Ann Beattie’s new imagining of the inner life of Thelma Ryan “Patricia” Nixon is not strictly a novel and not strictly a meditation: It’s more of an intellectual wrestling match between author and subject. Beattie blends reflection on the lives of Richard and Pat Nixon with invented monologues and dialogues in their voices, fabricated news reports and other made-up documents to discover her own vision of the quintessentially American political couple.

Beattie expresses the verbal tics and mannerisms of Mrs. Nixon and her husband with a scientific sort of accuracy. In her depictions of the President and First Lady’s personal moments – like Mrs. Nixon driving past the infamous Watergate hotel – fiction and nonfiction blur to help the reader understand these figures’ minds in a way that no straightforward biography could.

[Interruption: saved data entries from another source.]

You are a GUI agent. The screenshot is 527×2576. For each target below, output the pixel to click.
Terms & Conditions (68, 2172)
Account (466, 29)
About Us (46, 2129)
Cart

Spliced together with these imaginary episodes are Beattie’s frank observations about writers and writing. Early on, she reveals that writers use baby-name books to help them create their characters; and later does a close read of Raymond Carver’s famous story Cathedral. Though their immediate connection to the subject is not always clear, these ruminations reveal some of the ways in which Beattie approaches her subjects and makes the book's method more palatable.

By Mrs. Nixon’s end, the sense of doom hanging over the Nixons’ relationship becomes palpable and the gravity of the project sets in. A lesser writer couldn’t have pulled this off, but Beattie does, with inimitable grace and style.